> _Problems to solve_
a: Decide whether each statement agrees with the Medicare text below. Answer yes or no for each, and quote the words of the text that settle it.
(i) Medicare was created in 1966 as part of the Social Security Act.
(ii) Eligibility for Medicare depends on financial need.
(iii) The initial enrollment period lasts six months.
b: List every condition that the Medicare text below gives as a way to qualify for the Medicare programs.
c: Continue the Medicare text below, picking up after its final line.

> _Document excerpt_
Start of Block

Implemented in the year 1966 by the US government as part of the Social Security Act, Medicare is a national health insurance program that takes care of the medical needs of older Americans.
Today, Medicare programs serves about 39 million people and strives to make sure Americans get the health care and prescription coverage they need and deserve, like regular health check-ups, hospital stays, and drugs.
Medicare Eligibility and Enrollment
Medicare Program is not based on financial need because like Social Security, it is an entitlement program. Since the federal government runs Medicare, the eligibility criteria are constant throughout the US. Also, the coverage does not change regardless of where you get treated in the US.
The initial enrollment period is 7 months, stretching from 3 months before your 65th birthday till 3 months after that day. If you want to sign up after this, you will have to pay enrollment fees and penalties as specified in the Medicare program. So, timely enrollment in Medicare is critical. However, there is also a special enrollment period from January 1 to March 31 every year during which you can buy Medicare.
You qualify for the Medicare programs if you are
- 65 years or older OR
- Under age 65 with specific disabilities OR
- Any age with terminal-stage renal disease.

End of Block

> _Given information_
Start of Block

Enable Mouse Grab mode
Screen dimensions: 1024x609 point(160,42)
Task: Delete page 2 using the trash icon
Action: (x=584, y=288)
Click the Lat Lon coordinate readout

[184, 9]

End of Block

> _Responses by task_
a:
(i) Yes: "Implemented in the year 1966 by the US government as part of the Social Security Act"
(ii) No: "Medicare Program is not based on financial need"
(iii) No: "The initial enrollment period is 7 months"

b:
- 65 years or older
- Under age 65 with specific disabilities
- Any age with terminal-stage renal disease

c:
The Department of Health and Human Services has divided Medicare benefits into four parts – Part A, Part B, Part C, and Part D as under :
Medicare Part A
Medicare Part A (Hospital Insurance) covers a portion of in-patient care in hospitals, skilled nursing facility, hospice, and home health care (if you meet certain conditions).
Medicare Part B
Medicare Part B (Medical Insurance) covers a portion of medically-necessary services such as doctors’ services and outpatient care. Part B also covers a portion of preventive services to help maintain your health and to keep certain illnesses from getting worse.
Medicare Part C
Medicare Part C (Medicare Advantage Plans) are managed by private insurance companies approved by Medicare. Part C combines Part A, Part B, and, sometimes, Part D (prescription drug coverage). These plans must cover medically-necessary services. However, plans can charge different co-payments, co-insurance premiums, or deductibles for these services than those charged by the government in Medicare Parts A and B.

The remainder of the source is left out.